One of the weak links in the hybrid Power BI solution is the Power BI Personal Gateway. While it works as a bridge to provide data transfer from your on premise data sources to Power BI, this piece of software is a client software solution that installs on a workstation.
For most enterprises, this is not an appropriate model – you don’t want your enterprise BI solution failing refreshes because Bob the data analyst installed the gateway on his laptop and then went on vacation.
Read the official gateway installation page and you’ll see what a weak link this arrangement is for enterprise level data refreshes:
On a laptop computer – In order for a scheduled refresh to occur, the Gateway needs to be up and running. Laptop computers are usually shut down or asleep more than they’re running. If you install your Gateway on a laptop, be sure to set your scheduled refresh times for when the laptop will be running. If it isn’t, the refresh will not be attempted again until the next scheduled refresh time.

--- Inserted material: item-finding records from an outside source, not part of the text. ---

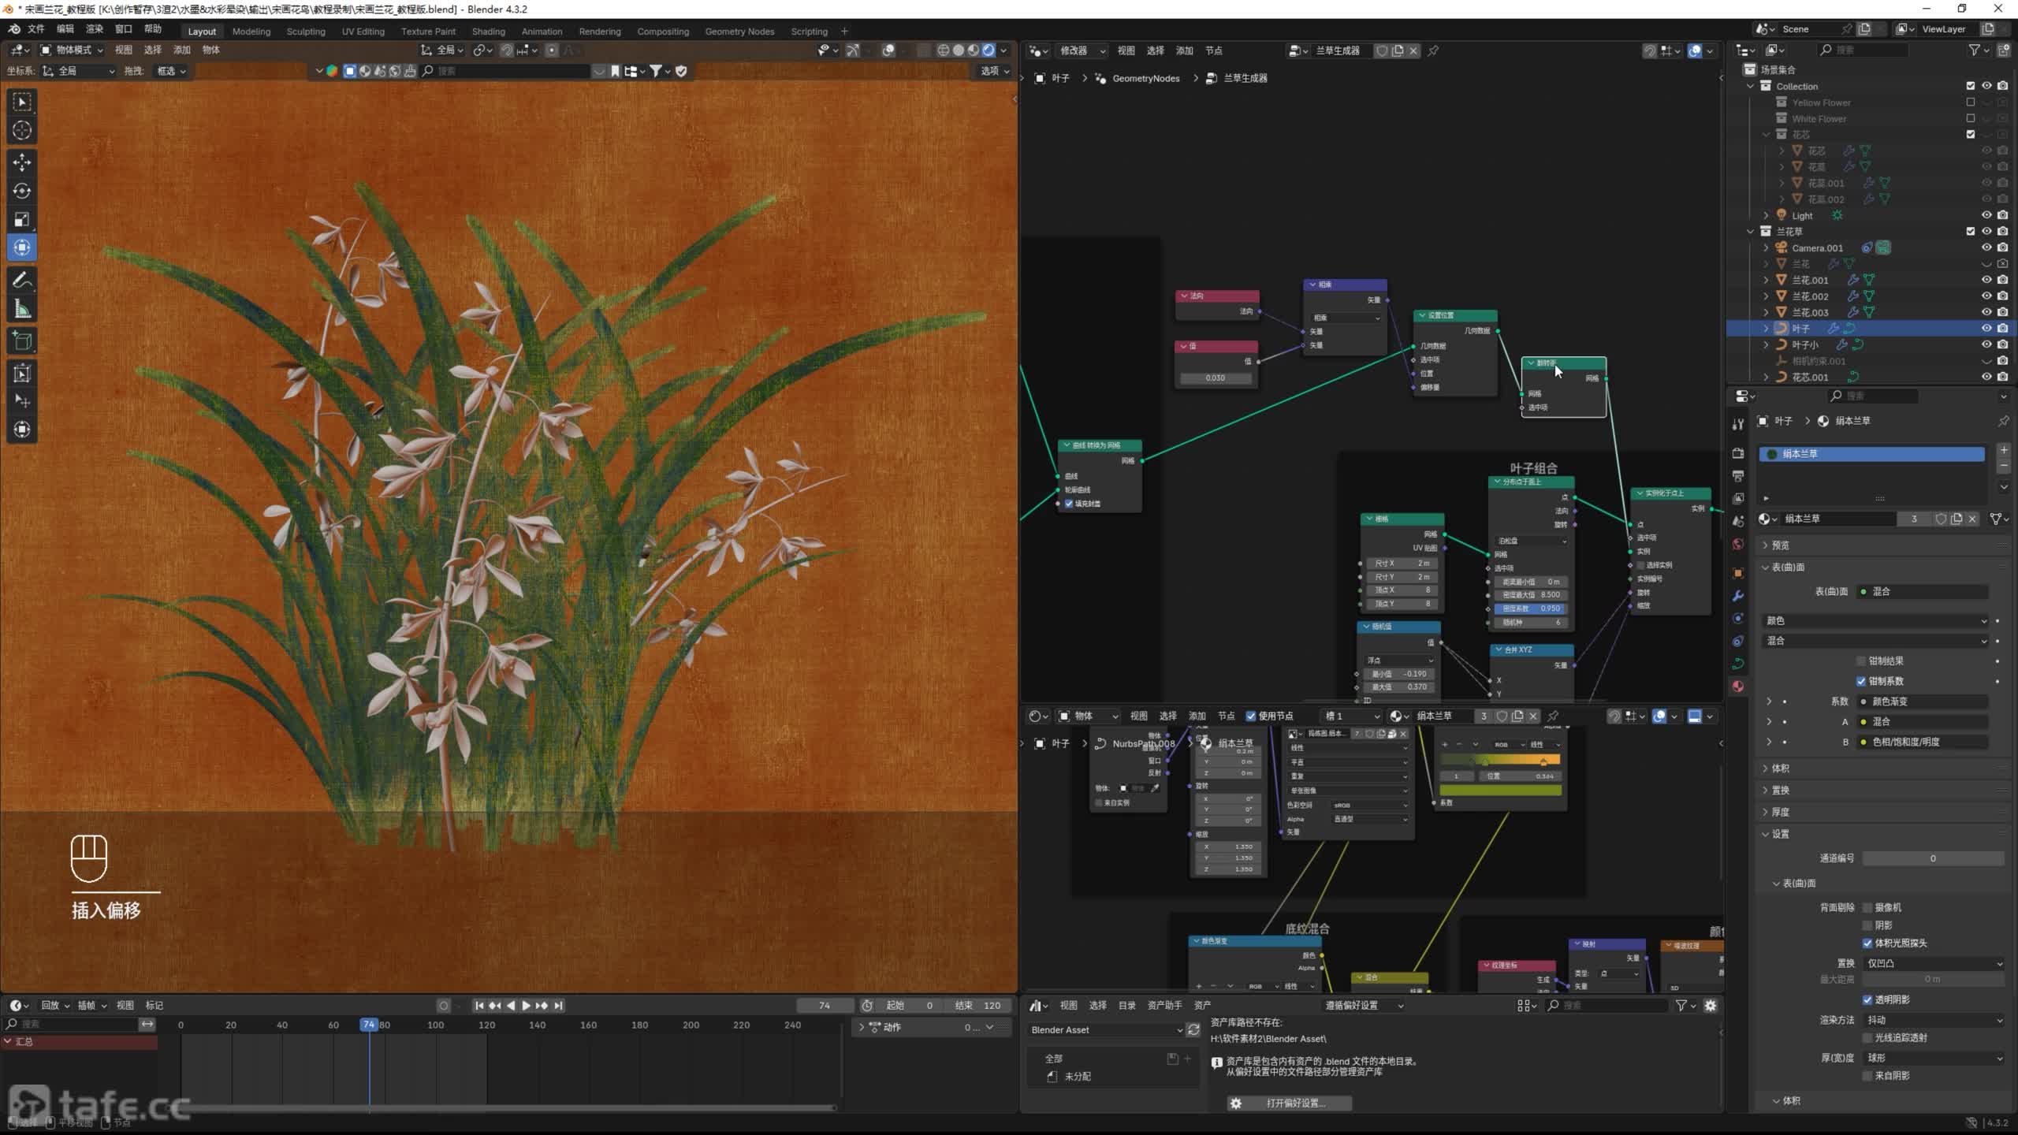The width and height of the screenshot is (2018, 1135).
Task: Activate the Annotate pencil tool
Action: (x=22, y=281)
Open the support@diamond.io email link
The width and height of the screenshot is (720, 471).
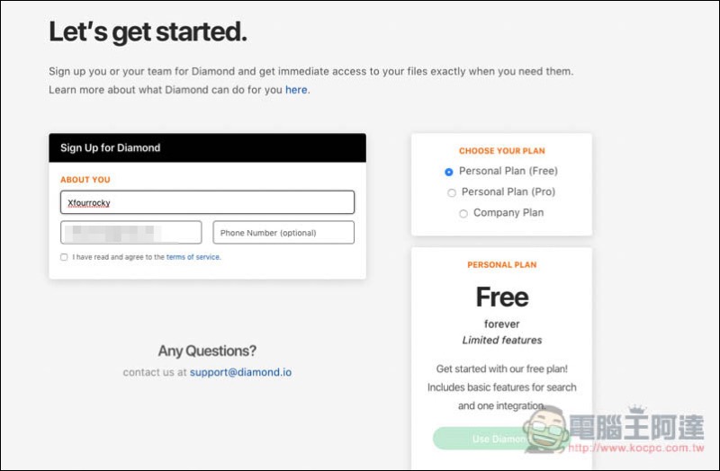tap(240, 372)
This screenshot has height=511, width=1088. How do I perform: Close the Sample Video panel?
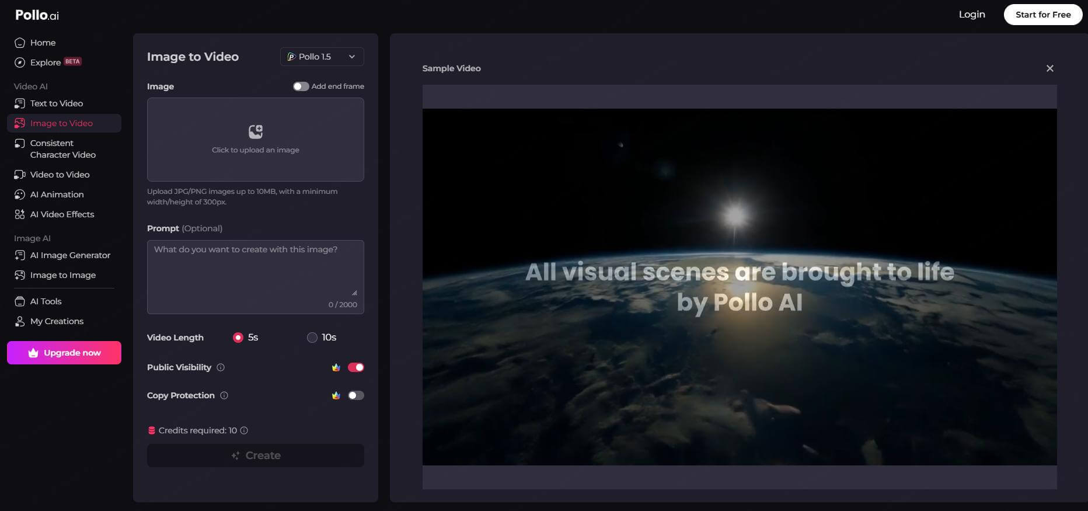point(1049,68)

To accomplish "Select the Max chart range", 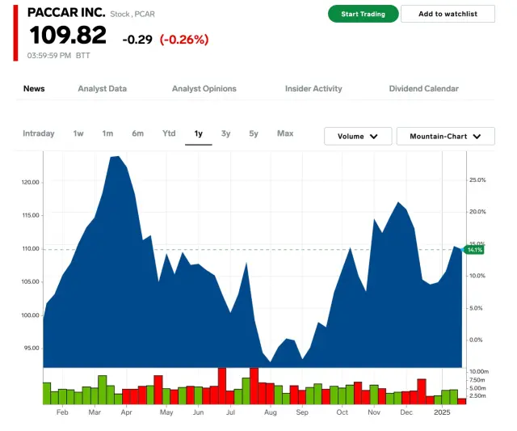I will click(x=285, y=133).
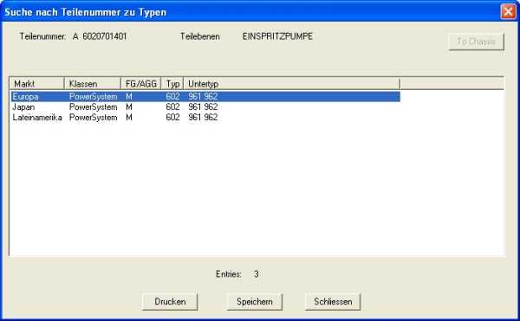Click the Speichern button

(254, 301)
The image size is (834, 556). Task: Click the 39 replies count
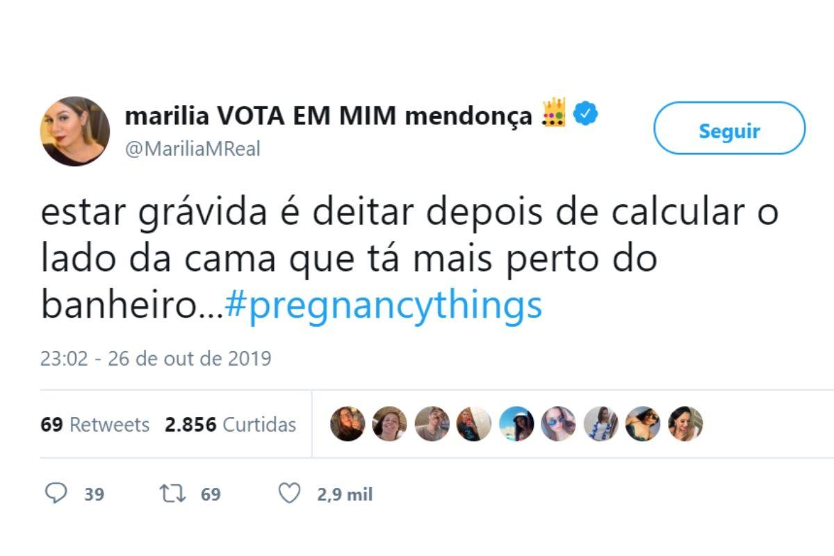coord(95,495)
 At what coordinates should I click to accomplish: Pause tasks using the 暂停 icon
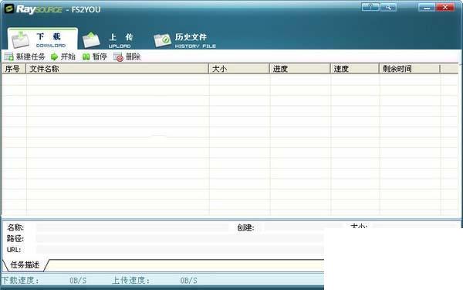coord(86,56)
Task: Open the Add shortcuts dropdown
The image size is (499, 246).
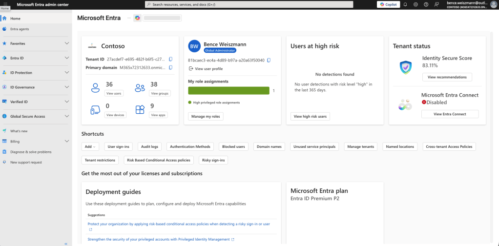Action: coord(91,146)
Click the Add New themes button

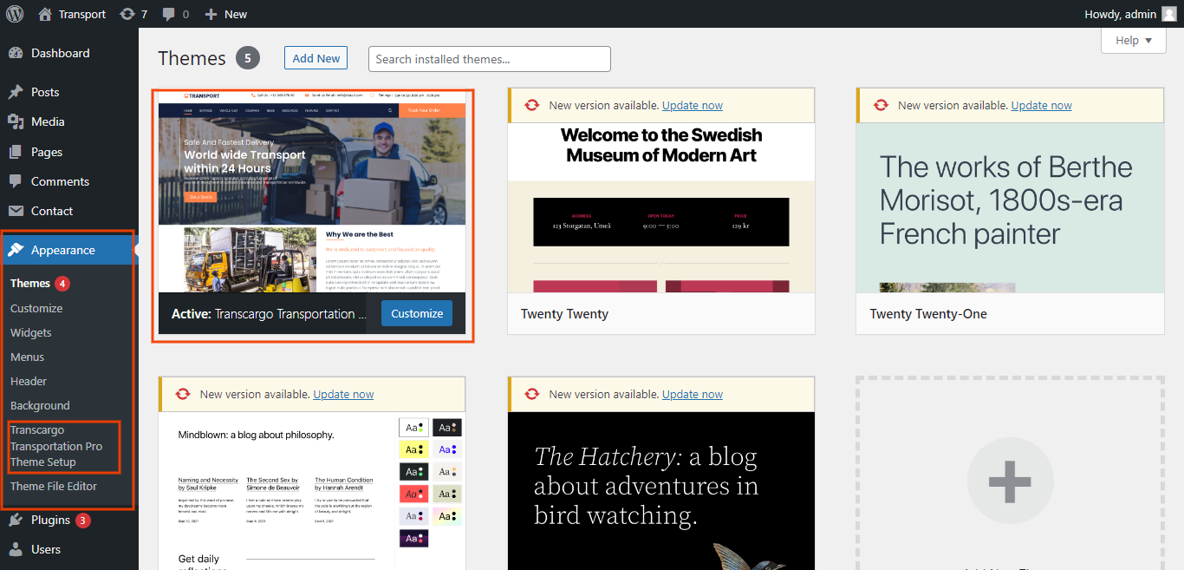click(316, 58)
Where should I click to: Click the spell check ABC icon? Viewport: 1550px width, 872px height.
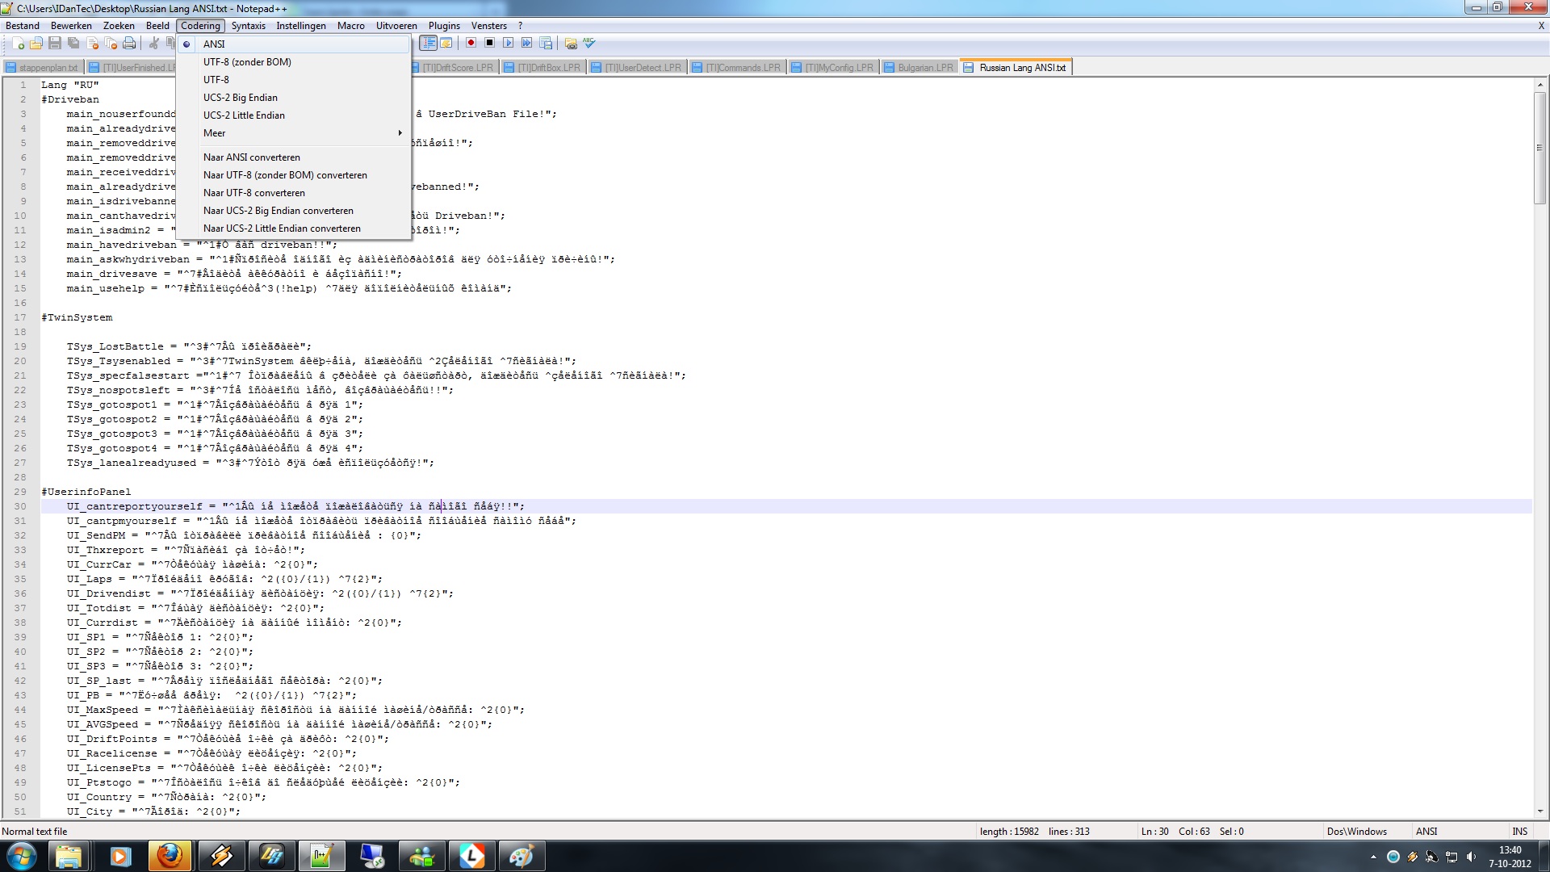pos(589,44)
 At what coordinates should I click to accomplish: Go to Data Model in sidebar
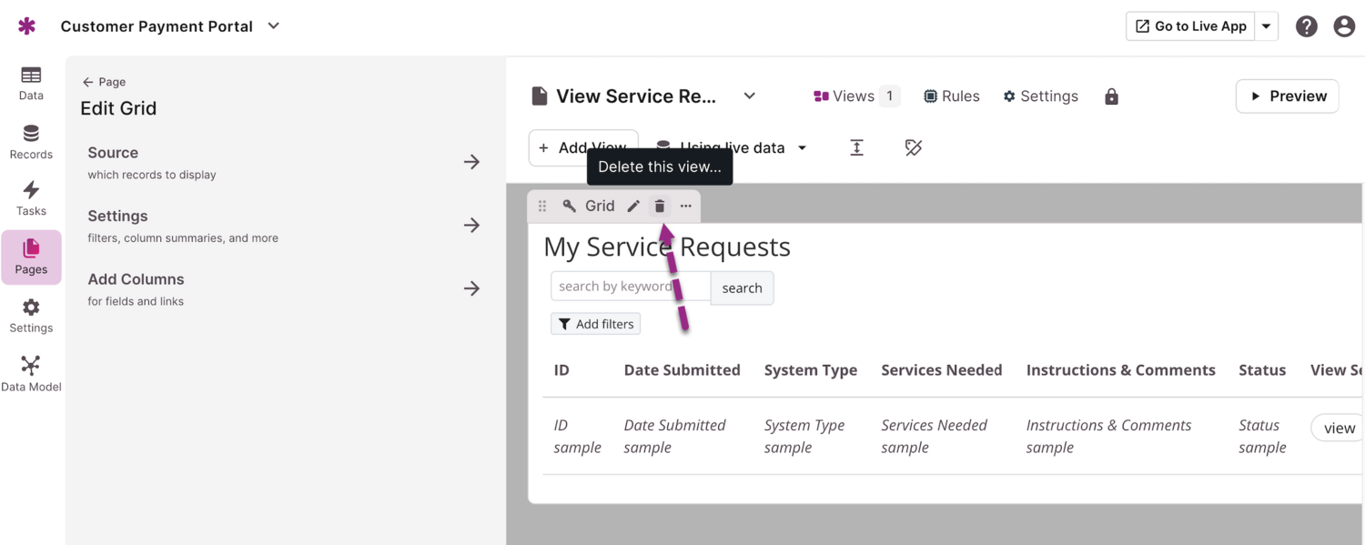31,374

On a desktop computer – Not many issues here. Just make sure the computer and the Gateway is running at your scheduled refresh times. Many desktop computers go to sleep, scheduled refresh cannot occur if it’s asleep.
The gateway is not highly available – it runs on a single client workstation with no ability to failover if that machine crashes. In addition, if you change your password, it will also cause the refresh to fail until to update the password on your gateway.
Microsoft thankfully has just announced in an upcoming release an “Enterprise Gateway” that will hopefully run on a server using a proper service account. Not many details have been released yet but this will hopefully provide some confidence that Microsoft’s support for hybrid BI scenarios is moving in the right direction.